## What you will do
Would you return the lines from the one that contains "is (1400, 865)." to the last line of the entries below, exactly and with nothing added?
━━━ Excerpted data ━━━
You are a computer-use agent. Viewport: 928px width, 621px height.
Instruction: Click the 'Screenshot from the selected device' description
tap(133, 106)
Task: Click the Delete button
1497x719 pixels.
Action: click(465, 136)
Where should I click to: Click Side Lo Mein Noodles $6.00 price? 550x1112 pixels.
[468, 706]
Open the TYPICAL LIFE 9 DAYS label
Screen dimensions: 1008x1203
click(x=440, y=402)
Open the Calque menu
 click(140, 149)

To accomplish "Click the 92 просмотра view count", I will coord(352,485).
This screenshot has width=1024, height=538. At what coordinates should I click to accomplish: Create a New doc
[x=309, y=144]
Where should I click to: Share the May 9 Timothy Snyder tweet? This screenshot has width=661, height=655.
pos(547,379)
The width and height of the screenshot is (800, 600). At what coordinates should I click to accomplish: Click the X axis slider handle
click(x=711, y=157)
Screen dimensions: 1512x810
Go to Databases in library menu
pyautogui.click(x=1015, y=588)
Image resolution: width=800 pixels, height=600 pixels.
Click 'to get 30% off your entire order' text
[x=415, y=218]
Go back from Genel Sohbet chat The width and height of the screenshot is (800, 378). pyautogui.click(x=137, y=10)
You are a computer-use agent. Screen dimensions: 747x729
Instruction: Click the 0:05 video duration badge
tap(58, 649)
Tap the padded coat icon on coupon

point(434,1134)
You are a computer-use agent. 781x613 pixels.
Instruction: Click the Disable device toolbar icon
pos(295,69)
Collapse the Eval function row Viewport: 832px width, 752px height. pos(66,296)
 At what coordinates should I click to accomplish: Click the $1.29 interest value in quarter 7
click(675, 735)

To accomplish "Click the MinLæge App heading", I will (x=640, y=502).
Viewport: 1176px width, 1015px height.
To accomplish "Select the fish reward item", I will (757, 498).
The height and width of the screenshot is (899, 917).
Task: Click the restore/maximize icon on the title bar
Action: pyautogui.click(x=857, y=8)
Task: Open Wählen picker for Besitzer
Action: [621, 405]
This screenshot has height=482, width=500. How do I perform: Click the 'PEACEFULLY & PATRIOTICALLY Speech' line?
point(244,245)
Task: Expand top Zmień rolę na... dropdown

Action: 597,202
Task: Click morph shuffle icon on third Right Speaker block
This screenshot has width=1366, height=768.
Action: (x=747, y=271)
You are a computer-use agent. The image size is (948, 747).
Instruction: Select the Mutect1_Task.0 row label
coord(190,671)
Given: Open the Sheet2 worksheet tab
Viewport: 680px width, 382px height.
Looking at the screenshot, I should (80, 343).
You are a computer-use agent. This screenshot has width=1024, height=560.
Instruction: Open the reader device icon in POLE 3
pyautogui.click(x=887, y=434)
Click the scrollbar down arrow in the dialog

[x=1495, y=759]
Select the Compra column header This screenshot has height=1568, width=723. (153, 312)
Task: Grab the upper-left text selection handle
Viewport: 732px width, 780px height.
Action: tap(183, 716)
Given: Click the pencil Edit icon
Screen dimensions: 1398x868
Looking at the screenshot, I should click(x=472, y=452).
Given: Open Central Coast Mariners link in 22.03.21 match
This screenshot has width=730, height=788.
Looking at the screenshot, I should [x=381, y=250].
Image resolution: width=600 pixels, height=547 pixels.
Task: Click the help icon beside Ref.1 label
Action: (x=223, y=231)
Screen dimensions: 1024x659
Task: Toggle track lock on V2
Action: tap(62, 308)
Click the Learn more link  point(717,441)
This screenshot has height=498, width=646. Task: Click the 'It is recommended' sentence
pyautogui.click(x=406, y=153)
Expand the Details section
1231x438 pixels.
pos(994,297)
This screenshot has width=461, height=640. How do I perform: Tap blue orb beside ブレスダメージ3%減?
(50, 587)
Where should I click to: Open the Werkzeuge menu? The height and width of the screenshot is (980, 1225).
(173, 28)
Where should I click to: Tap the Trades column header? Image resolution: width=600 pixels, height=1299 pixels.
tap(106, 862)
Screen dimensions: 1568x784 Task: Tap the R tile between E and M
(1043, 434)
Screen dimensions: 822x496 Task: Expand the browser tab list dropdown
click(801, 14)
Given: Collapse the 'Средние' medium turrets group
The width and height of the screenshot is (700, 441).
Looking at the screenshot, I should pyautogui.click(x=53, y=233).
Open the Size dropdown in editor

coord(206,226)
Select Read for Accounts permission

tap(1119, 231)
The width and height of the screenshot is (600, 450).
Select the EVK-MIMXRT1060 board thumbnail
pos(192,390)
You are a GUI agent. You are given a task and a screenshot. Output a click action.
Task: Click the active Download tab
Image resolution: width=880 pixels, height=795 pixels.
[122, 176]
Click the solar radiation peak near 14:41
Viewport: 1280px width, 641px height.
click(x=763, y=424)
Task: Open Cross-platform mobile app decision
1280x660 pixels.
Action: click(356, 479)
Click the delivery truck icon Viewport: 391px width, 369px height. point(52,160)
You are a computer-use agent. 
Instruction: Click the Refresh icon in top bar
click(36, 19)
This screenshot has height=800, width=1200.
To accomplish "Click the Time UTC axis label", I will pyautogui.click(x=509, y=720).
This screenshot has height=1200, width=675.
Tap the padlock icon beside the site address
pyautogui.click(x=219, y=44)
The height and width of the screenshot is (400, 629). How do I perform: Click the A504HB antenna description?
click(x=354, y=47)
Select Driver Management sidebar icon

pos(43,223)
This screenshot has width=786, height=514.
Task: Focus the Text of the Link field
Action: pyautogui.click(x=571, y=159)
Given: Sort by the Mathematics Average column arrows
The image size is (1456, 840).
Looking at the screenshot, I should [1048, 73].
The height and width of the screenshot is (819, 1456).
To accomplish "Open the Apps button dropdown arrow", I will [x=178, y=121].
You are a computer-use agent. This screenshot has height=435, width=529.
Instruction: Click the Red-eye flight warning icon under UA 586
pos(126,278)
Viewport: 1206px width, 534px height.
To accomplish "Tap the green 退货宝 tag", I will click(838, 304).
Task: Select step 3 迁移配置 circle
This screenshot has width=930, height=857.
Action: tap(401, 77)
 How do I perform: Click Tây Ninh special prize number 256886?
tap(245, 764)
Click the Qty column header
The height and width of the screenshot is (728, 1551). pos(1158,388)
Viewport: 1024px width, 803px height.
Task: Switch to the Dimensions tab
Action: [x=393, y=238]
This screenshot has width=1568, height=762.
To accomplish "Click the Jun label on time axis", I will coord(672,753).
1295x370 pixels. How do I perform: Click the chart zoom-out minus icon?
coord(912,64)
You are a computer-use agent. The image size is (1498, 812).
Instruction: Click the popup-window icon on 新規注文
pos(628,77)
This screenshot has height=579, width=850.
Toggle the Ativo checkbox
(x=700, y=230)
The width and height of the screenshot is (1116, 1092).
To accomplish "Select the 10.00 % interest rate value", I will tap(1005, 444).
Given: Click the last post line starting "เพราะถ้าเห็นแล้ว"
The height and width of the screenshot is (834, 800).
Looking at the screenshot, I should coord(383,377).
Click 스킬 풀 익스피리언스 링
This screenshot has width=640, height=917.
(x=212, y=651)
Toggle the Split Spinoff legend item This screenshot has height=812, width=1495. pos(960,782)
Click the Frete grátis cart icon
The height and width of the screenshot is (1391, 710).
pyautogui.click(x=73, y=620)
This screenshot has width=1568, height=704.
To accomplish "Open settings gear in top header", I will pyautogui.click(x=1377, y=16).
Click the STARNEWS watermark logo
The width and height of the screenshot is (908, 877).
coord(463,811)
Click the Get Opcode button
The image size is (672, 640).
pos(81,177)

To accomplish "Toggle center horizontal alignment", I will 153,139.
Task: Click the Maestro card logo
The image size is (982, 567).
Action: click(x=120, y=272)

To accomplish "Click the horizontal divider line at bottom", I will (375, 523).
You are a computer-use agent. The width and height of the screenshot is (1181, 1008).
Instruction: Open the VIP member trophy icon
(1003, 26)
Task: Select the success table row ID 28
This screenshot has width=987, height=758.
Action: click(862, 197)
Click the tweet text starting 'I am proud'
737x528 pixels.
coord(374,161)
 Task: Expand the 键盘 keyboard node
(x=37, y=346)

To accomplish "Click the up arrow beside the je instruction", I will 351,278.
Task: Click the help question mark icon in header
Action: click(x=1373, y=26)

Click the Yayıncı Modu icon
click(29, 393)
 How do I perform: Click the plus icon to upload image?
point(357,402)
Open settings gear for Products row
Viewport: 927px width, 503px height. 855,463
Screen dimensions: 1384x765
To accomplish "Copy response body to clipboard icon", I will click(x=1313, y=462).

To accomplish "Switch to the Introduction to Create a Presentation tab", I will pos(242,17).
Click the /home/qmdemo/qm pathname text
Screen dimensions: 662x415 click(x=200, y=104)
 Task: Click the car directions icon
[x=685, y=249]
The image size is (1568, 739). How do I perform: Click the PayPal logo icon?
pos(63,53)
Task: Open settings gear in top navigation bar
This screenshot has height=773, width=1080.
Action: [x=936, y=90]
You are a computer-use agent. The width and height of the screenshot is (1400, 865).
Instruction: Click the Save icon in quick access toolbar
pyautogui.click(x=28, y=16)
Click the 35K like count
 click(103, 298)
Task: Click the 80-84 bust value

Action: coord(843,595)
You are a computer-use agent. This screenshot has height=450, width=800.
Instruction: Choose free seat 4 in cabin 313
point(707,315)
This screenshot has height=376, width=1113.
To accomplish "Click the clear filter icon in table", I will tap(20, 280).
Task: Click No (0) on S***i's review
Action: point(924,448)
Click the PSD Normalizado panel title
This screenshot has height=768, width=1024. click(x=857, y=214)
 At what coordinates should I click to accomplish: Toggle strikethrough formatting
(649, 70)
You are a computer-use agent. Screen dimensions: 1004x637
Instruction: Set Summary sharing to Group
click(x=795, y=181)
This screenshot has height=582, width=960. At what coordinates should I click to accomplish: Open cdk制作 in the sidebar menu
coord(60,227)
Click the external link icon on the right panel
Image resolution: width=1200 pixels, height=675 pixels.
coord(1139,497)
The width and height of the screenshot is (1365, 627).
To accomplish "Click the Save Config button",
━━━
## Answer space
You are a computer-use agent. The width and height of the screenshot is (1400, 865).
Instruction: Click the Save icon in quick access toolbar
pyautogui.click(x=28, y=16)
Click the 35K like count
 click(103, 298)
Task: Click the 80-84 bust value

Action: coord(843,595)
You are a computer-use agent. This screenshot has height=450, width=800.
Instruction: Choose free seat 4 in cabin 313
point(707,315)
This screenshot has height=376, width=1113.
To accomplish "Click the clear filter icon in table", I will tap(20, 280).
Task: Click No (0) on S***i's review
Action: point(924,448)
Click the PSD Normalizado panel title
This screenshot has height=768, width=1024. click(x=857, y=214)
 At what coordinates should I click to accomplish: Toggle strikethrough formatting
(649, 70)
You are a computer-use agent. Screen dimensions: 1004x637
Instruction: Set Summary sharing to Group
click(x=795, y=181)
This screenshot has height=582, width=960. At what coordinates should I click to accomplish: Open cdk制作 in the sidebar menu
coord(60,227)
Click the external link icon on the right panel
Image resolution: width=1200 pixels, height=675 pixels.
coord(1139,497)
The width and height of the screenshot is (1365, 627).
To accomplish "Click the Save Config button",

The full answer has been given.